Las salidas de Sandro Tonali al Tottenham Hotspur y de Anthony Gordon al Barcelona han obligado a rediseñar el plan. Menos estrella inmediata, más apuesta de futuro. En ese contexto aparece Bamba, un mediocentro con alma de ancla pero capacidad para avanzar metros cuando el juego lo pide.
Sus números en Ligue 1 hablan de un jugador agresivo, intenso, incómodo para el rival. Entre los centrocampistas que disputaron al menos 500 minutos el curso pasado, se situó en el top cinco en duelos ganados (9,1 por partido), entradas (3,6), regates exitosos (1,6) y duelos aéreos ganados (1,9). Datos que explican por qué en Newcastle lo ven como un posible heredero de largo recorrido para el hueco que deja Tonali.
El club ha decidido doblar la apuesta: reconstruir el centro del campo no a golpe de gran nombre, sino de jóvenes con hambre. La temporada dirá si el riesgo se convierte en una nueva columna vertebral o en una travesía demasiado exigente para un vestuario tan verde.
Robertson cambia de dorsal por respeto a King
En Londres, otro gesto habla de jerarquías y memoria. Andy Robertson, flamante fichaje del Tottenham, ha renunciado a su habitual dorsal 26 por respeto a una leyenda del club: Ledley King.
El lateral escocés ha lucido el 26 en casi toda su carrera doméstica, desde Dundee United y Hull City hasta su larga etapa de nueve años en el Liverpool. Ahora, en el norte de Londres, llevará el 3. No es un cambio menor para un futbolista tan de rutinas.

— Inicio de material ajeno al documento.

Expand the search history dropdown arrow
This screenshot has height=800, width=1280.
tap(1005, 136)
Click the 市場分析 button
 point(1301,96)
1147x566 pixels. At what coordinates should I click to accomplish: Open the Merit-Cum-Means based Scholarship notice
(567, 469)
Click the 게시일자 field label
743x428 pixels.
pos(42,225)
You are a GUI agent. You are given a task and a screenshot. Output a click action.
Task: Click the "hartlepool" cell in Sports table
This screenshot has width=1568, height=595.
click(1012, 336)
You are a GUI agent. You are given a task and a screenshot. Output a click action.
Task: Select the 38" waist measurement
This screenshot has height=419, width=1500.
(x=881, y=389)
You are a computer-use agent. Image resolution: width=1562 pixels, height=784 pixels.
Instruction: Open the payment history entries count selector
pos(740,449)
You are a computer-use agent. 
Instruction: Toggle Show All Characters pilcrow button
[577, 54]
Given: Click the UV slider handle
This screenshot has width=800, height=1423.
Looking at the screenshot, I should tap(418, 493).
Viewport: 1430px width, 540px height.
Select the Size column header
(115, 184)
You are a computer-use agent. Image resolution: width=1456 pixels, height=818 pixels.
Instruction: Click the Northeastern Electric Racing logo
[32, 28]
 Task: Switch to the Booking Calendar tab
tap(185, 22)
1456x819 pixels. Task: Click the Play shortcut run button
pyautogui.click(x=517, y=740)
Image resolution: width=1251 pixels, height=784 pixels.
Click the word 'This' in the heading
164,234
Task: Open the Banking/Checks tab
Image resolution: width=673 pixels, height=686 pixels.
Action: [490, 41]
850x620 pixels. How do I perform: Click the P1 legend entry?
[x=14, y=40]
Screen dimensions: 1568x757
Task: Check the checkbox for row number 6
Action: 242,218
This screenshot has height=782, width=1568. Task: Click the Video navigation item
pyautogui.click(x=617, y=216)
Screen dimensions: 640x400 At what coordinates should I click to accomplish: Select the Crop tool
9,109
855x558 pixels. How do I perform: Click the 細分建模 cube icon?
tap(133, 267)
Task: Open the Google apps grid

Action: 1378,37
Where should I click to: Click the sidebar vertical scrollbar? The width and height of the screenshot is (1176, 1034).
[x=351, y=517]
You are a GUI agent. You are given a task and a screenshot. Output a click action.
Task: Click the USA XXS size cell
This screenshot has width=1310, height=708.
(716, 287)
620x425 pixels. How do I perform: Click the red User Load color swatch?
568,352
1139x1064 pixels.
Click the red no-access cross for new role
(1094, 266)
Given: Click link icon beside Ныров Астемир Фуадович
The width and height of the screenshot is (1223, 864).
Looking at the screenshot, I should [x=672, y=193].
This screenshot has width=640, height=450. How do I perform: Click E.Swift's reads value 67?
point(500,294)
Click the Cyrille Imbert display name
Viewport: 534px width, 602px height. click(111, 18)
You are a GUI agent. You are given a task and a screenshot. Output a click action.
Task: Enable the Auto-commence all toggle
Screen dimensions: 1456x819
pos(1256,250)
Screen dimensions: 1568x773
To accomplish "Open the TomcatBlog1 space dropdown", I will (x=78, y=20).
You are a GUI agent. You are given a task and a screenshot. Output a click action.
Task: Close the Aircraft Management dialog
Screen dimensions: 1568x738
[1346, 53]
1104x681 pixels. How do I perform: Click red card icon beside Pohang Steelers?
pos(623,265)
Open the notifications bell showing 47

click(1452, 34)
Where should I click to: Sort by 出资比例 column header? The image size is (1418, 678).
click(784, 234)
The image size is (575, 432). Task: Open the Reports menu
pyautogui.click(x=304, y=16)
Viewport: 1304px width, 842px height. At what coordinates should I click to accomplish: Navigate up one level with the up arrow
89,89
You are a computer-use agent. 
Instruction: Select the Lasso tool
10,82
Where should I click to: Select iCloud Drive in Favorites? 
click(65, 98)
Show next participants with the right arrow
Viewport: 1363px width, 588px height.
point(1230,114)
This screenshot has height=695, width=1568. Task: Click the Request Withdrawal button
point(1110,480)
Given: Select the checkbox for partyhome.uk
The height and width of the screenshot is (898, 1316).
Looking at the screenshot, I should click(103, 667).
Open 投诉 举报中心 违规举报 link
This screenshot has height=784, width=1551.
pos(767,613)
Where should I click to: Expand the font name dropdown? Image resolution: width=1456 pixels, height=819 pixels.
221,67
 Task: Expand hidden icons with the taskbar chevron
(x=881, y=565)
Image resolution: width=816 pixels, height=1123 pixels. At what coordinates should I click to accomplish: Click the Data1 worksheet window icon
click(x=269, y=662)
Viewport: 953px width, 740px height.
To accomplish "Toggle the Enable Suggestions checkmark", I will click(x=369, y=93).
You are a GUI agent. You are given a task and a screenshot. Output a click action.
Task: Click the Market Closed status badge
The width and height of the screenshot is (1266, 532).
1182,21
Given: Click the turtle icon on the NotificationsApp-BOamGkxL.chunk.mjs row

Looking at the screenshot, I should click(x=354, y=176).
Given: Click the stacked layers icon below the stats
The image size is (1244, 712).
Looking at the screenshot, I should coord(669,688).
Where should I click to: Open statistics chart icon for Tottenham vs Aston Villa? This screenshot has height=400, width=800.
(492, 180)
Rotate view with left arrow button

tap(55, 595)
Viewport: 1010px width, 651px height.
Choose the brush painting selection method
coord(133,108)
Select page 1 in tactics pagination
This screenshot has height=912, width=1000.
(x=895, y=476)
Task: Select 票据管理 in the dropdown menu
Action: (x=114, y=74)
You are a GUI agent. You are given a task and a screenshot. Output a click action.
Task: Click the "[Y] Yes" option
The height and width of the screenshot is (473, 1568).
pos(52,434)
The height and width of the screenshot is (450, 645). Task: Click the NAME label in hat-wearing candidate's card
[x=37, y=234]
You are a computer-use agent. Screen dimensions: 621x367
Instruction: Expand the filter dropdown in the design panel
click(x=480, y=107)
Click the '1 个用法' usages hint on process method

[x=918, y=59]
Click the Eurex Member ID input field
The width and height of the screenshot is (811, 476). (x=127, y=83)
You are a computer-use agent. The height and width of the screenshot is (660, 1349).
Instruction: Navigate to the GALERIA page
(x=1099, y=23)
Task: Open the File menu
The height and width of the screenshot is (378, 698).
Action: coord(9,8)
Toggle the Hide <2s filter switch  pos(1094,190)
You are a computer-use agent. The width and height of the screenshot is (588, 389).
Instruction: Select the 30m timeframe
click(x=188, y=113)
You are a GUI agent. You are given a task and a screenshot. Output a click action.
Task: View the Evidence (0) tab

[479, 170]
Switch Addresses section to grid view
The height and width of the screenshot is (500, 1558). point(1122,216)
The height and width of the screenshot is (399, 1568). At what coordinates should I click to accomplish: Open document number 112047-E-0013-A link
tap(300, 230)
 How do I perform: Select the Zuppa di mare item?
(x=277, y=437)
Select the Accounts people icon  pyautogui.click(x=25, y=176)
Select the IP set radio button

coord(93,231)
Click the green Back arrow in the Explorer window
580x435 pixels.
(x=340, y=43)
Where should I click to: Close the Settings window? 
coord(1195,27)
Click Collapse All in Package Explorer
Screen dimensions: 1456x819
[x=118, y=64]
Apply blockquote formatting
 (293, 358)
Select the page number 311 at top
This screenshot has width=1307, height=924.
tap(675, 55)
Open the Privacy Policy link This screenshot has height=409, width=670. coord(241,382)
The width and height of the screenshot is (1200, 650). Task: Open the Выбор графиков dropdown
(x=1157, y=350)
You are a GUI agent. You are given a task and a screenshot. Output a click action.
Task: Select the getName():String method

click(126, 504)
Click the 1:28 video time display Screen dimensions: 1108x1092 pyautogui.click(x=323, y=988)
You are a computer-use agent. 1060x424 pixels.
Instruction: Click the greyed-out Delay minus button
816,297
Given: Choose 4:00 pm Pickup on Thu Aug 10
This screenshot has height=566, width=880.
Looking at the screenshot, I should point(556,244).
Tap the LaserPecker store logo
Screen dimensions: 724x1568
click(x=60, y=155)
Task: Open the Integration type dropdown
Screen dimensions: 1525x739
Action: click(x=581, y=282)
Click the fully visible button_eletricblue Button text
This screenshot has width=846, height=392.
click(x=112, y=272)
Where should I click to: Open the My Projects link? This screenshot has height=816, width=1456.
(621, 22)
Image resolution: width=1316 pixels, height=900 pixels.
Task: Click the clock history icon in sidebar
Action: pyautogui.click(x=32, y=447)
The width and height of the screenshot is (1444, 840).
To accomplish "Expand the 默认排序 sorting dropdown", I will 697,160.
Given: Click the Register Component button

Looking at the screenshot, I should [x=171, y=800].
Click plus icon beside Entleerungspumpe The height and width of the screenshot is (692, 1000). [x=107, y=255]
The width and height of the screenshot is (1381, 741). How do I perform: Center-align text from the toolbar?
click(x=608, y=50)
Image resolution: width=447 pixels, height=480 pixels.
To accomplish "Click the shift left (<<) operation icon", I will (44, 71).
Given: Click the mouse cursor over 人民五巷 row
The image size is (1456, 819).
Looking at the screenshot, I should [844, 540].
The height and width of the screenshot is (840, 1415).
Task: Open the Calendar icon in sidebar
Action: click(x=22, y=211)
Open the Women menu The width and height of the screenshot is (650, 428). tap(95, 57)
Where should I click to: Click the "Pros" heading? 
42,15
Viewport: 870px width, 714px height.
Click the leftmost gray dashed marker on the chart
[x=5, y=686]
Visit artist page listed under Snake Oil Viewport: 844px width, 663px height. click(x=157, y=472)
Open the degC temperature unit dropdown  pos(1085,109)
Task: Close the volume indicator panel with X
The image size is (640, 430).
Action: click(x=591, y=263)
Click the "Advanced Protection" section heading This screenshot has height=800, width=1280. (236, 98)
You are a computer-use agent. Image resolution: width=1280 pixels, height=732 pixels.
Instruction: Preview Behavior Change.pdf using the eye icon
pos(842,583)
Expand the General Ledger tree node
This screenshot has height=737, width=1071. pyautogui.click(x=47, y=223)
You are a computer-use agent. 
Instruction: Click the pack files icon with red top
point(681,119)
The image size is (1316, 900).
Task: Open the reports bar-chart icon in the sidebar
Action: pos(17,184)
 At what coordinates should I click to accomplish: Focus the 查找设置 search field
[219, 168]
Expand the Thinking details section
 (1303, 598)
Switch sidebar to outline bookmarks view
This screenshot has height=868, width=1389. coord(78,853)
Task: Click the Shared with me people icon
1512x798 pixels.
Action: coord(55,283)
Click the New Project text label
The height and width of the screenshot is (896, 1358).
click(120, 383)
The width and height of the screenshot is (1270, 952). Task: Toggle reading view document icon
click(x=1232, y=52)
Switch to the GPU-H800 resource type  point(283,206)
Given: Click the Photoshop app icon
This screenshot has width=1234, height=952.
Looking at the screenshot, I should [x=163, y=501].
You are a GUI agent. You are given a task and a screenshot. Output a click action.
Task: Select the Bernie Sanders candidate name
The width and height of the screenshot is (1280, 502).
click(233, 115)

El número 26 no se ha usado en el Tottenham desde la retirada de King en 2012. Figura venerada en el club y ahora embajador, el excentral dejó una huella tan profunda que Robertson no quiso pasar por encima de esa historia. Lo explicó con claridad: quería respetar el legado de King, al que definió como un jugador increíble que hizo “muchas cosas buenas” por el club.
El 3, además, no le es ajeno. Es el dorsal que viste con la selección de Escocia, con el que acumula algunos de los mejores recuerdos de su carrera internacional. Cuando supo que iba a quedar libre, la decisión fue inmediata.
Robertson podría debutar con el Tottenham en la gira de pretemporada por Nueva Zelanda y Australia, en los partidos frente a Auckland, Sydney FC o Chelsea. Un escenario ideal para empezar a tejer la conexión con una afición que ya aprecia el gesto hacia King.
En el vestuario, la integración también avanza a su manera. El propio Robertson confesó que su mejor amigo en la plantilla es James Maddison. El centrocampista inglés no tardó en bromear: publicó una foto del escocés con gesto serio en el vuelo hacia Nueva Zelanda, acompañada de un mensaje en el que le pedía “animarse” si iba a ser su compañía durante 26 horas de viaje. Veintidós horas después, Maddison subió otra imagen, esta vez con Robertson sonriendo.
Un nuevo seleccionador para Alemania, una promesa que asoma en el United, un Newcastle que se reinventa a base de juventud y un lateral que aterriza en Londres honrando a una leyenda. El fútbol europeo se mueve, cambia de caras y de símbolos. La próxima temporada no solo decidirá títulos: también dirá quién estaba preparado para asumir todo este peso nuevo.